Dans ce cadre, ils ont notamment fait appel à l’EURL MACONNERIE LHOPITAL R ET C, qui s’est vu confier, selon devis en date du 05 janvier 2021 d’un montant de 31 922,55 euros, l’exécution de différents travaux, dont la fourniture et la pose d’un plancher préfabriqué en béton Isoltop.
L’EURL MACONNERIE LHOPITAL R ET C a commandé le plancher préfabriqué Isoltop et le béton auprès de la SAS PHV MAT le 29 janvier 2021, laquelle a acheté les poutrelles et entrevous du plancher auprès de la SAS ISOLTOP.
Les travaux confiés à l’EURL MACONNERIE LHOPITAL R ET C ont été achevés le 1er mars 2021, après émission de sa facture définitive de 35 147,75 euros, intégralement réglée par les maîtres d’ouvrage.
Au mois d’août 2021, Monsieur [B] [E] et Madame [V] [L] ont constaté un fléchissement du plancher Isoltop, ainsi que l’apparition de fissures.
Le 10 septembre 2021, Maître [I] [X], huissier de justice mandaté par Monsieur [B] [E] et Madame [V] [L], a dressé un procès-verbal de constat des désordres affectant le plancher litigieux.
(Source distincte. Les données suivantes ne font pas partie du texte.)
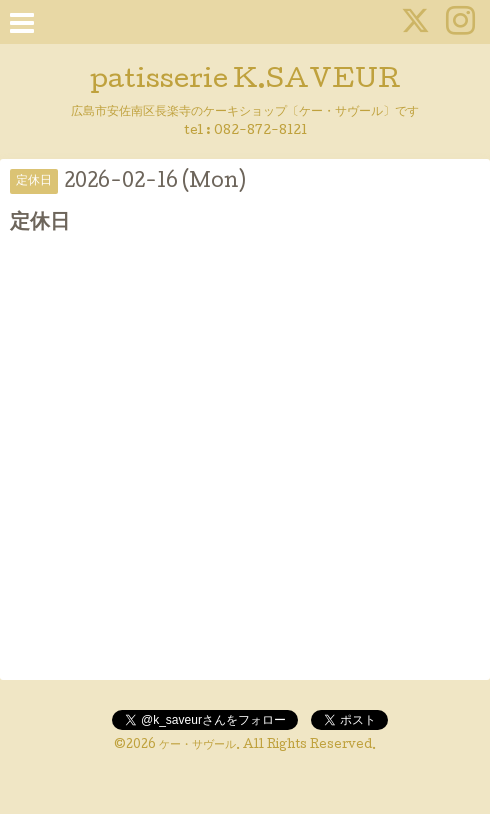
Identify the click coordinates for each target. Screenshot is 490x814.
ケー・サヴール (197, 746)
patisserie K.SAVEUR (245, 81)
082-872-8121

Les échanges entre les parties ne leur ont pas permis de trouver une solution amiable à leur différend.
Par actes de commissaire de justice en date des 28 mars, 04 et 05 avril 2024, Monsieur [B] [E] et Madame [V] [L] ont fait assigner en référé :
l’EURL MACONNERIE LHOPITAL R ET C ;la SA ABEILLE IARD & SANTE, venant aux droits de la SA AVIVA ASSURANCES, en qualité d’assureur de l’EURL MACONNERIE LHOPITAL R ET C ;la SAS PHV MAT, exerçant sous le nom de BML MAT ;la SAS ALLIANZ IARD, en qualité d’assureur de la SAS PHV MAT ;la SAS ISOLTOP ;aux fins de voir désigner un expert judiciaire.
A l’audience du 07 mai 2024, Monsieur [B] [E] et Madame [V] [L], représentés par leur avocat, ont maintenu leurs prétentions aux fins de :
ordonner une mesure d’expertise, selon la mission détaillée dans leur assignation ;réserver les dépens.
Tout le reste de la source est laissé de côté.